BEGIN Page

Isabel Sands

The fourth annual Gruber Cosmology Prize Conference took place at Yale last Friday, bringing together the leading cosmologists from around the world.

At the ceremony in Luce Hall, astronomer Sandra Faber — who has played a leading role in advancing scientists’ understanding of dark matter — received the prestigious Gruber Prize in Cosmology, which includes $500,000 and a gold medal. Awarded annually by the Gruber Foundation at Yale, the prize goes to people who make fundamental advances in the study of the universe, according to the foundation’s website.

“[Faber’s research] has transformed the field … From the early 1970s onward, she has defined this field and trained a large number of people in it,” said Yale physics professor Nikhil Padmanabhan, one of the conference organizers. Faber, a professor at the University of California, Santa Cruz, has contributed research in nearly every subject under the umbrella of galaxy formation and evolution.

The conference, whose theme was “Celebrating What We Have Learned in Galaxy Formation,” also included a series of lectures by leading astronomers and cosmologists, all pertaining to Faber’s research.

Topics of the lectures included black hole mergers, dark matter and evolution of galaxies. One highlight was Yale astronomy professor Pieter van Dokkum’s lecture, in which he used peanut butter and jelly sandwiches to explain the debate over dark matter.

END Page
BEGIN Dataset content

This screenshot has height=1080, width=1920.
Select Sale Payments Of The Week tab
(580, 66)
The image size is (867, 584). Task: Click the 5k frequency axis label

END Dataset content

• **Work instructions**: Name every lecture topic that the article on the Gruber Cosmology Prize Conference lists. The material comes from a different source than the article.

• **Response to this task**: Black hole mergers, dark matter, and evolution of galaxies.